*What you are asked to do:*
Copy nothing from the entries below except the lines from the one containing "The width and height of the screenshot is (677, 398)." through the one containing "Task: Click the Next page arrow icon", and copy those exactly.

*Records supplied:*
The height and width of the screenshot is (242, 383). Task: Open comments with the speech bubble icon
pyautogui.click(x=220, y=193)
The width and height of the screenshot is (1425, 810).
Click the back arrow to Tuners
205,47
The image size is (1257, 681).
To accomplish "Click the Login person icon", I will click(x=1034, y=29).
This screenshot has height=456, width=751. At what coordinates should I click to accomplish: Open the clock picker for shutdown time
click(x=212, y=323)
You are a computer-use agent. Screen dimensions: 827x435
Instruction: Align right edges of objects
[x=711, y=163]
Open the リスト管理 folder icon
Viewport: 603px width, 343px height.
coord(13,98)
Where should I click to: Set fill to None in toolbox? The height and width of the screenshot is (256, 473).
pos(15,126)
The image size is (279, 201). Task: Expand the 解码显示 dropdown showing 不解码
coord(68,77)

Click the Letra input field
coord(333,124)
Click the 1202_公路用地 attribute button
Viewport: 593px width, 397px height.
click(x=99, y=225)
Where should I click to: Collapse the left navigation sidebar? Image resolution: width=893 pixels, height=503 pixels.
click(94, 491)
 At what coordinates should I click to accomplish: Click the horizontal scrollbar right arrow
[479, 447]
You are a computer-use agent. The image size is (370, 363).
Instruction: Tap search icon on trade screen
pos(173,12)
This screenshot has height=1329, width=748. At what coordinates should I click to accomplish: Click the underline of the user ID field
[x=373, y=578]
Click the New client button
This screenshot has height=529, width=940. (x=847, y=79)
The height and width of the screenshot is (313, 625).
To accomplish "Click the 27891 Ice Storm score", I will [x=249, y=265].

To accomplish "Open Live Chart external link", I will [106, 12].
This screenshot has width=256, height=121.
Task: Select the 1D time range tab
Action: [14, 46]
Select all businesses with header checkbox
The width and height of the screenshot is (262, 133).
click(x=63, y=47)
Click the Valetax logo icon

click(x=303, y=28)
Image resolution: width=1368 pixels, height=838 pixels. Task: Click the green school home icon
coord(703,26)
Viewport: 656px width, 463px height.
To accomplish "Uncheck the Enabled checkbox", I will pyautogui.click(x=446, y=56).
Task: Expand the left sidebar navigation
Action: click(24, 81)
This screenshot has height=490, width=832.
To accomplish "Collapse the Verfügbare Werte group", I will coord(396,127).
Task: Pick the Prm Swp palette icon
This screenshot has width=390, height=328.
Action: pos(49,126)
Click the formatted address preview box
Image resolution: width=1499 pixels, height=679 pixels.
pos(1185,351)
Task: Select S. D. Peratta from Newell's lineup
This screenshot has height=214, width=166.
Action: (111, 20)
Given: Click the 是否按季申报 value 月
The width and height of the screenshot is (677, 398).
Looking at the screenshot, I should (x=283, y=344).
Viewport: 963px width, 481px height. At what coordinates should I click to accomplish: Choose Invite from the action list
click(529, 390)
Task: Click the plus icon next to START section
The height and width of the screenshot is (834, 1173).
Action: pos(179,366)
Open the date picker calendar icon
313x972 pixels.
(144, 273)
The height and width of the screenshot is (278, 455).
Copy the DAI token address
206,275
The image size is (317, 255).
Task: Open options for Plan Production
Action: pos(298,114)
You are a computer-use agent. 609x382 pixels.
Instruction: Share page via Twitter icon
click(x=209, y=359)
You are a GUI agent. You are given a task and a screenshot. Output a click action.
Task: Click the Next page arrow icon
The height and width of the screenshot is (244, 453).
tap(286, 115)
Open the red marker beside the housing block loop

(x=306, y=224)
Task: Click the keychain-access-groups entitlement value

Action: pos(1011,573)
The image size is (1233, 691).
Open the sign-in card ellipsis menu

*Answer for the task:*
The width and height of the screenshot is (677, 398).
Looking at the screenshot, I should (x=283, y=344).
Viewport: 963px width, 481px height. At what coordinates should I click to accomplish: Choose Invite from the action list
click(529, 390)
Task: Click the plus icon next to START section
The height and width of the screenshot is (834, 1173).
Action: pos(179,366)
Open the date picker calendar icon
313x972 pixels.
(144, 273)
The height and width of the screenshot is (278, 455).
Copy the DAI token address
206,275
The image size is (317, 255).
Task: Open options for Plan Production
Action: pos(298,114)
You are a computer-use agent. 609x382 pixels.
Instruction: Share page via Twitter icon
click(x=209, y=359)
You are a GUI agent. You are given a task and a screenshot. Output a click action.
Task: Click the Next page arrow icon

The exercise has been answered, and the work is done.